§ **Task requirements**:
A) In the Fibonacci recursion thread, what does Thomas Rachel say the "twice" call counts for?
B) Copy the part of the entries that opens with the first line of the entries and closes with the line containing "coord(396,7)", both included. Omit the pictures.

§ **Passage shown**:
Fibonacci series recursion error

[Ian Kelly]

On Mon, May 2, 2011 at 3:50 PM, harrismh777 <harrismh777 at charter.net> wrote:
> Thomas Rachel wrote:
>>>
>>> ... because each recursion level 'return' calls fib() twice, and each of
>>> those calls fib() twice, and you get the point...
>>
>> yes - but they are called one after the other, so the "twice" call
>> counts only for execution speed, not for recursion depth.
>
>>>> def fib(n):
>>>>     if n == 1:
>>>>         return(n)
>>>>     else:
>>>>         return (fib(n-1)+fib(n-2))
>
> They *are not* called one after the other in the sense that there is ever
> only one level of recursion with each call (not at all). Take a closer look.
> Each call to fib() forces a double head, and each of those forces another
> double head (now four), and so on...

Records excerpted from a collection:
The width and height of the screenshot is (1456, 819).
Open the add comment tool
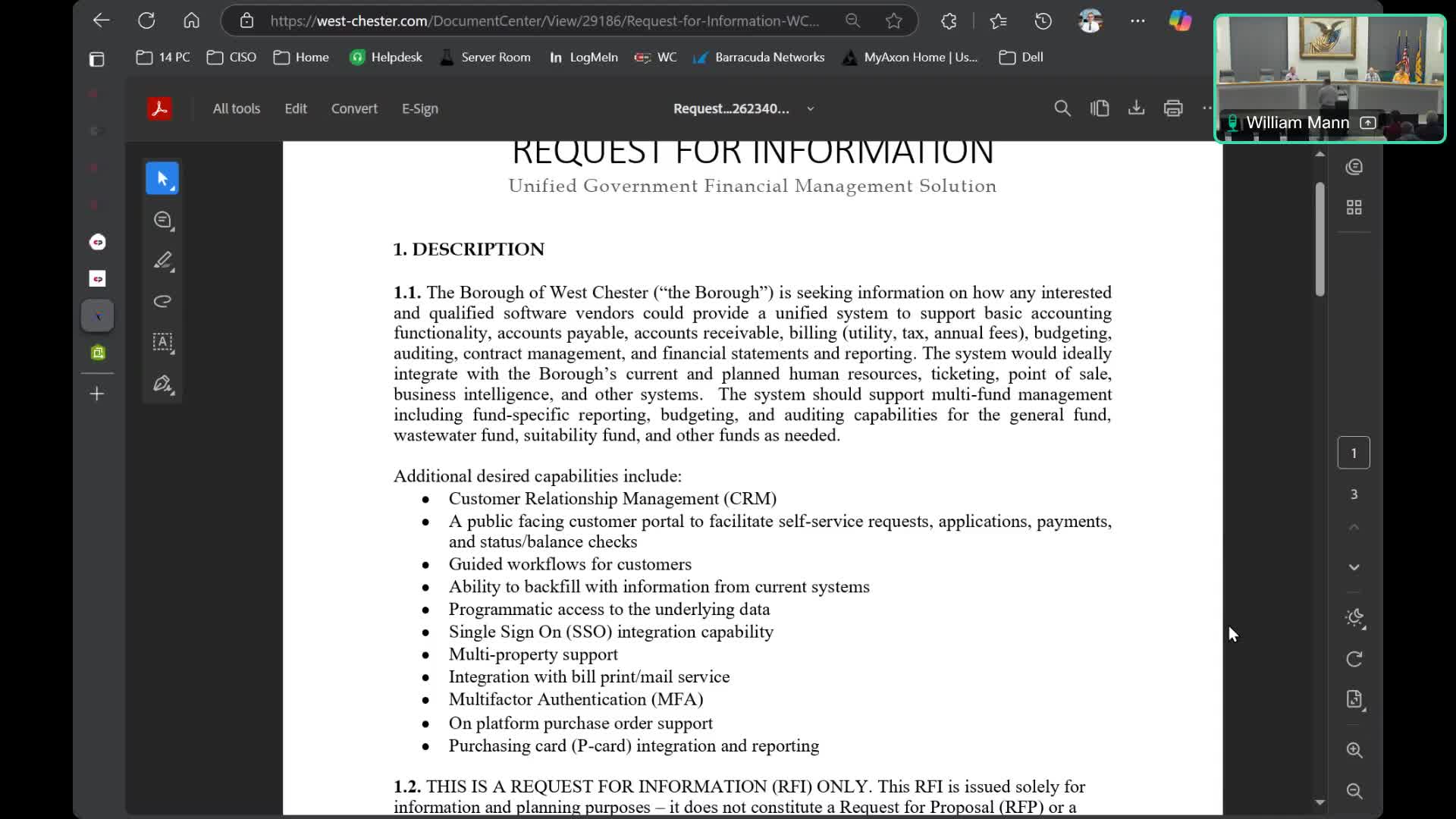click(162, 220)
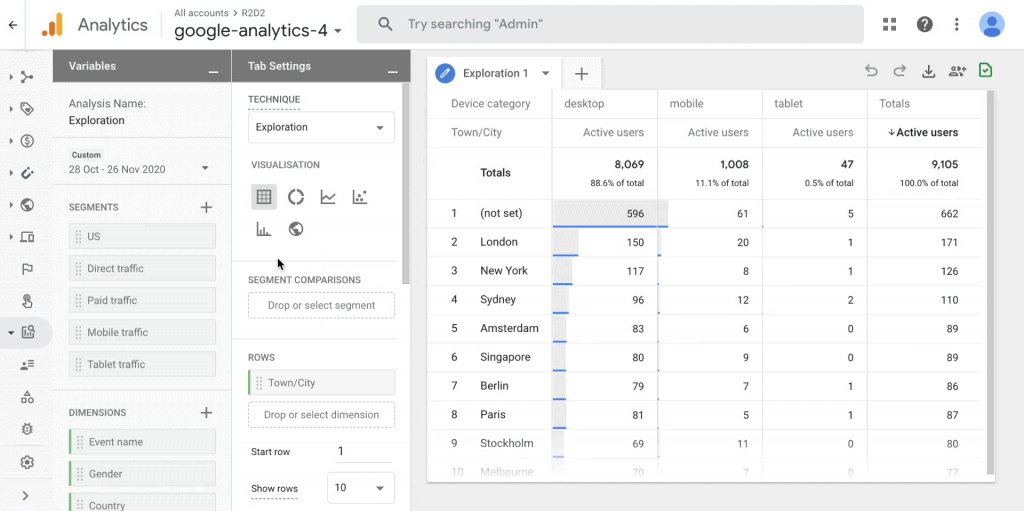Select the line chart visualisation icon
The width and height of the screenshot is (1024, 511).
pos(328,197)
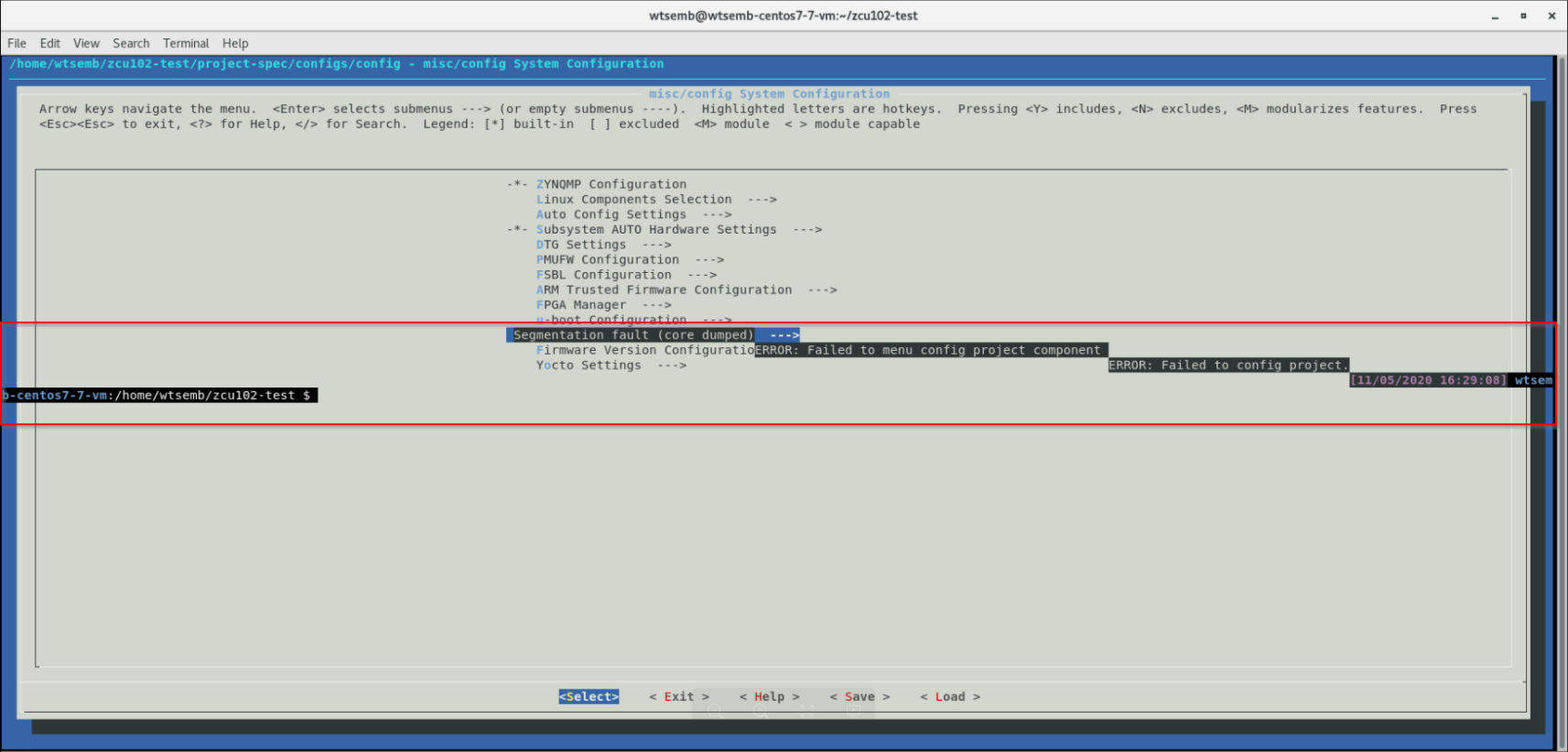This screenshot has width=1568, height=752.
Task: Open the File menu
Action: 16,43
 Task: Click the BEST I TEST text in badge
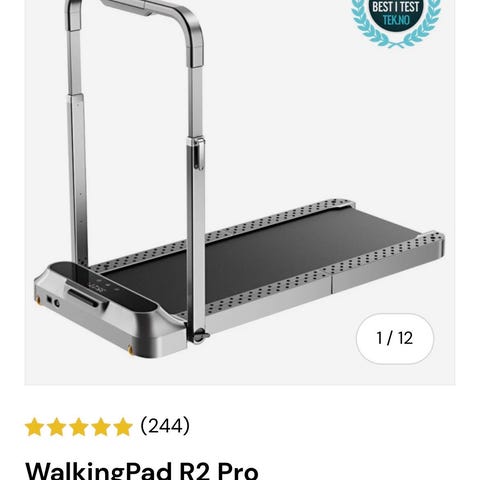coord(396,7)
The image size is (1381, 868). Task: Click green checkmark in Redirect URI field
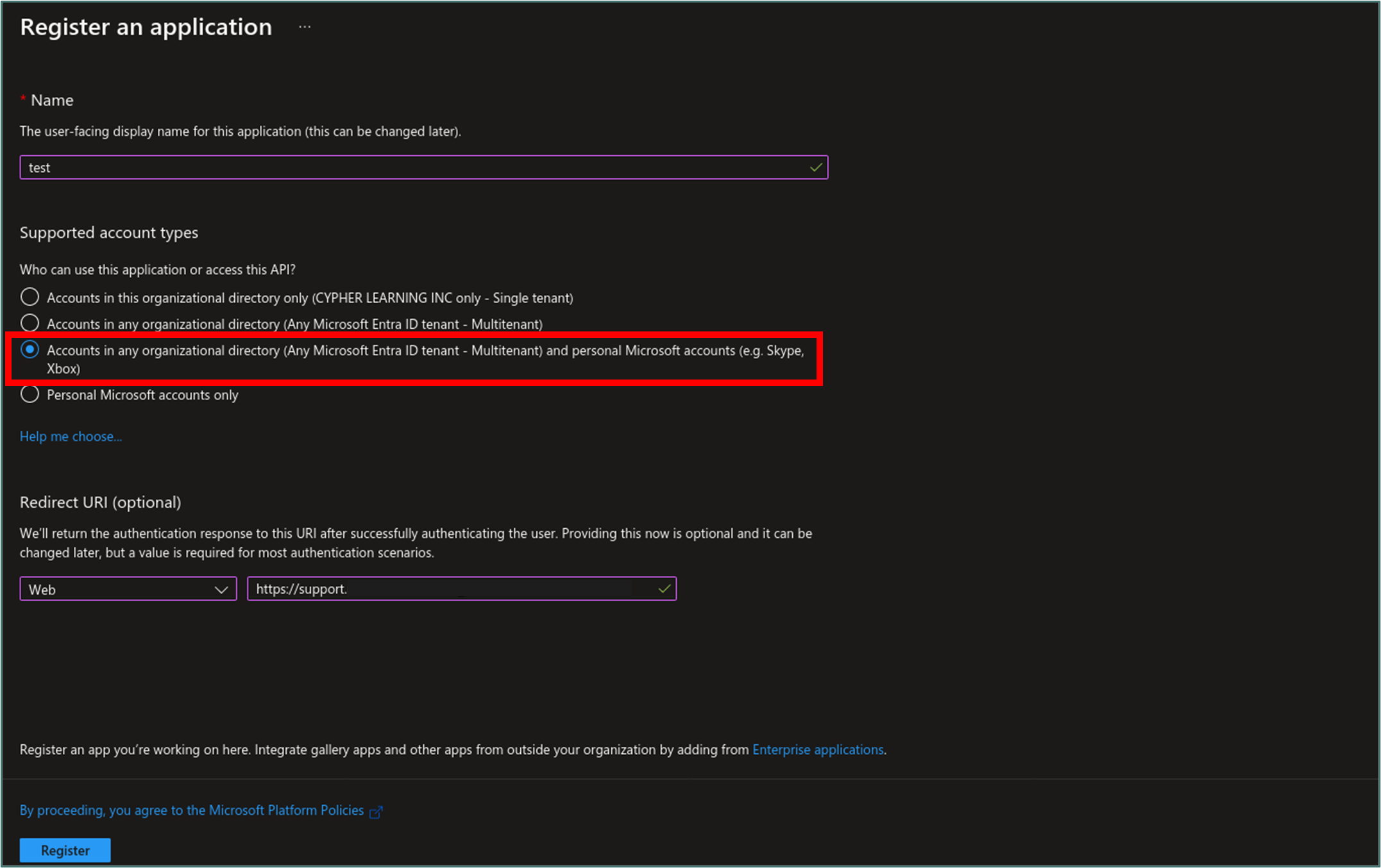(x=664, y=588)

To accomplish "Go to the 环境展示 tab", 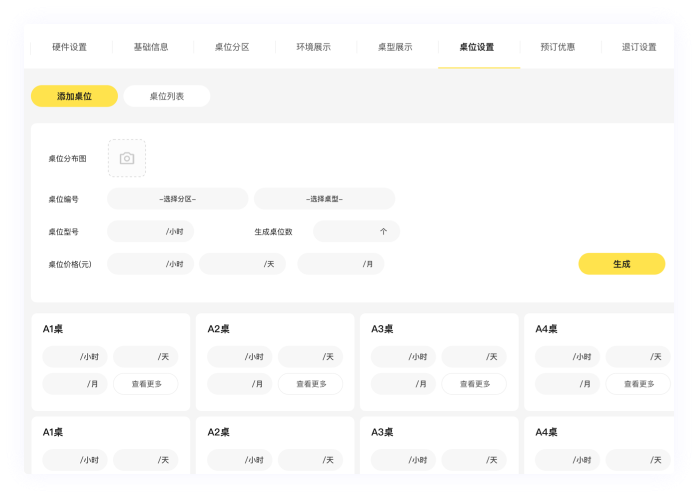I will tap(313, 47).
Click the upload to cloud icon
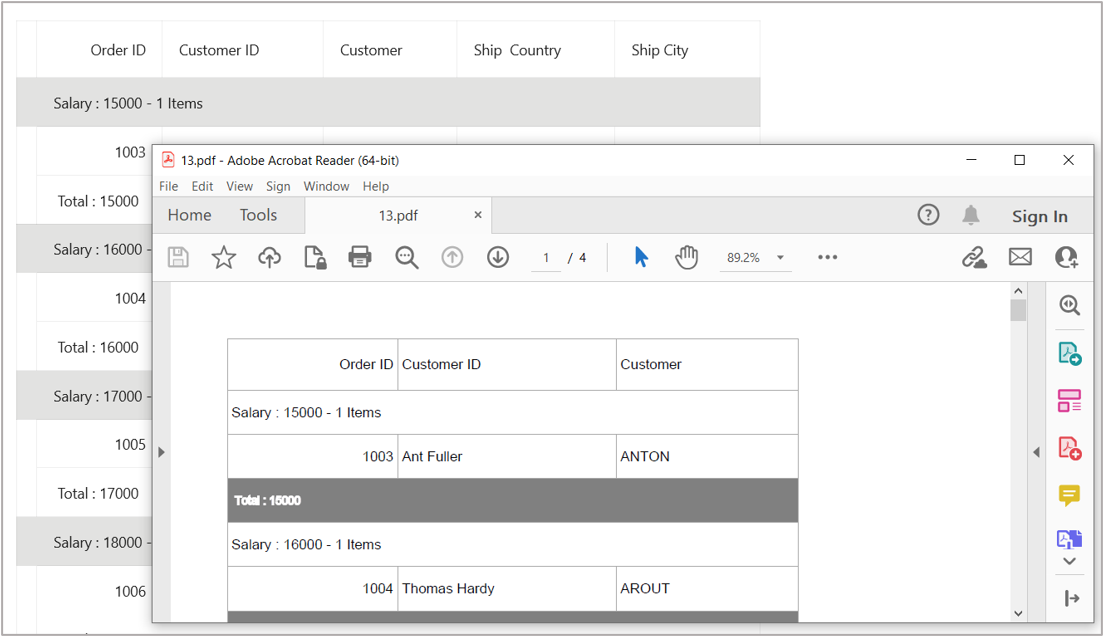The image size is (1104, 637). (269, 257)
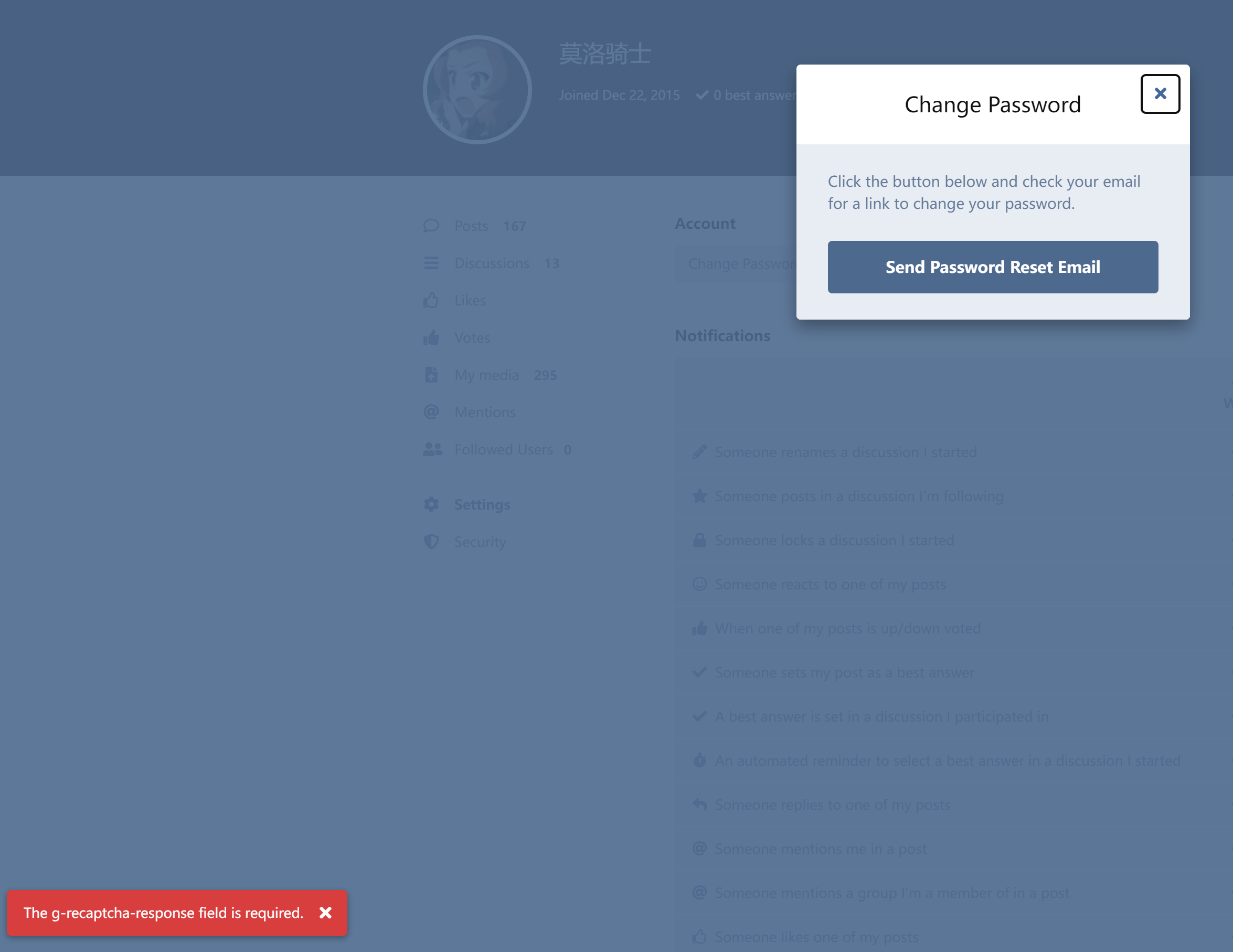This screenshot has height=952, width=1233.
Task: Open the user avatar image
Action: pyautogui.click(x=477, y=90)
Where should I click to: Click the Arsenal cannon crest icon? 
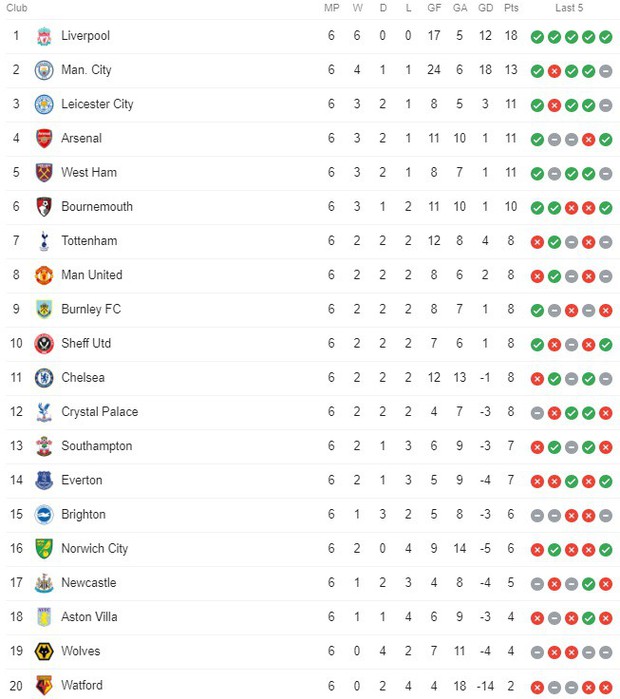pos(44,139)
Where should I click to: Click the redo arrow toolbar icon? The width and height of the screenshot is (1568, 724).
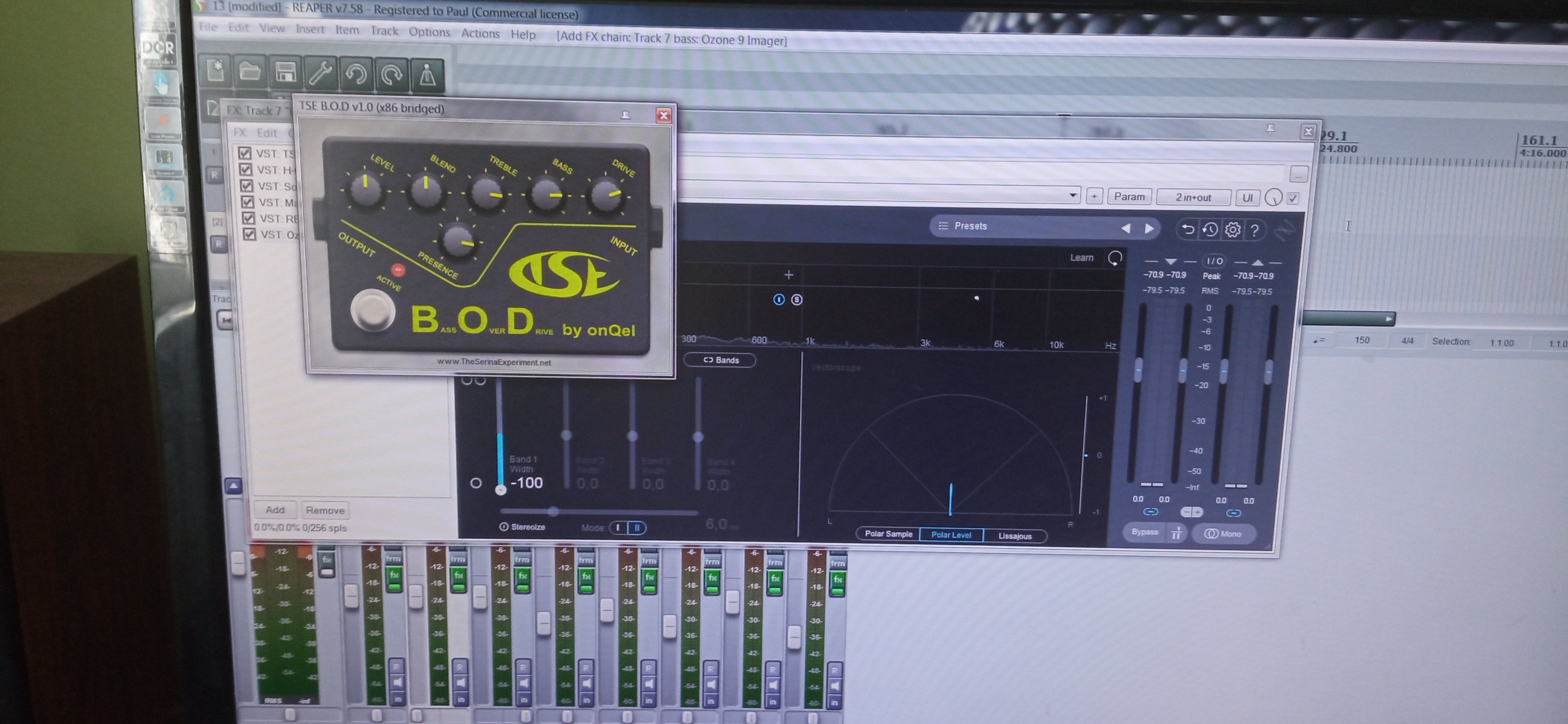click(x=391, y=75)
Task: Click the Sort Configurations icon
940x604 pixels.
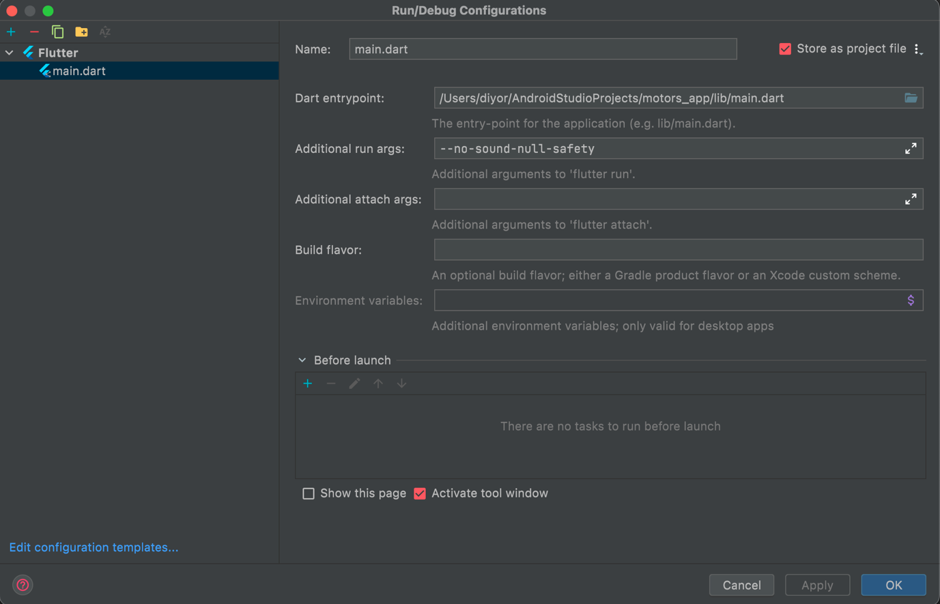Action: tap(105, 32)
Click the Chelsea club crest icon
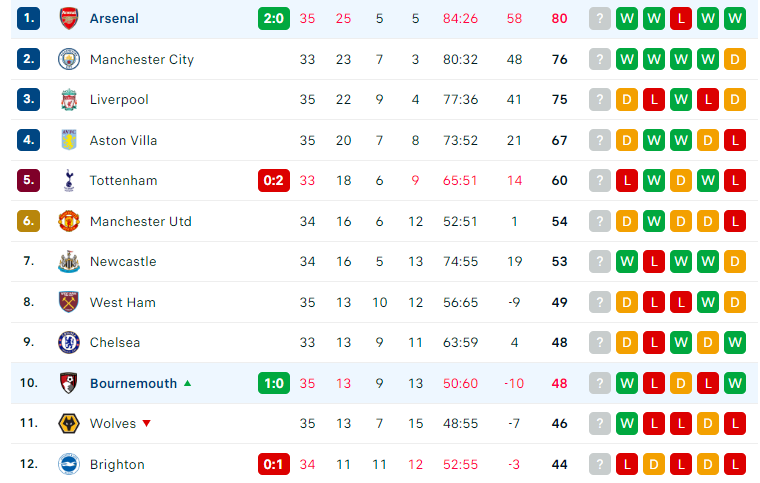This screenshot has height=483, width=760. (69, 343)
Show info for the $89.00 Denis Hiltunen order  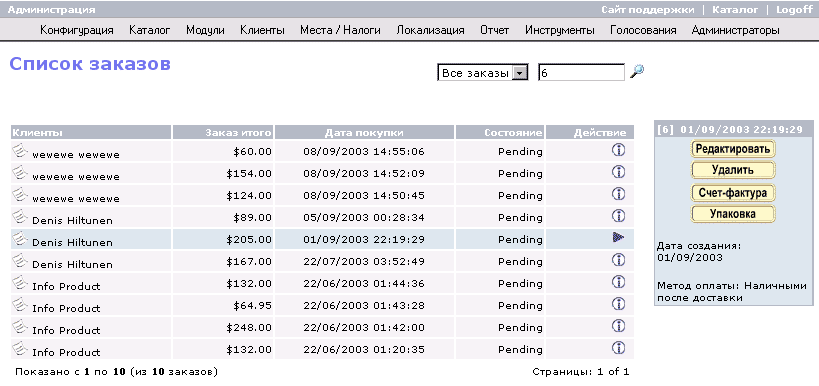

§ **Written responses**:
A) It counts only for execution speed, not for recursion depth.

B)
The width and height of the screenshot is (1456, 819).
Open the add comment tool
click(162, 220)
Select the line chart visualisation icon
The width and height of the screenshot is (1024, 511).
pos(328,197)
This screenshot has width=1568, height=752.
Task: Open the File menu
Action: 16,43
 Task: Click the BEST I TEST text in badge
coord(396,7)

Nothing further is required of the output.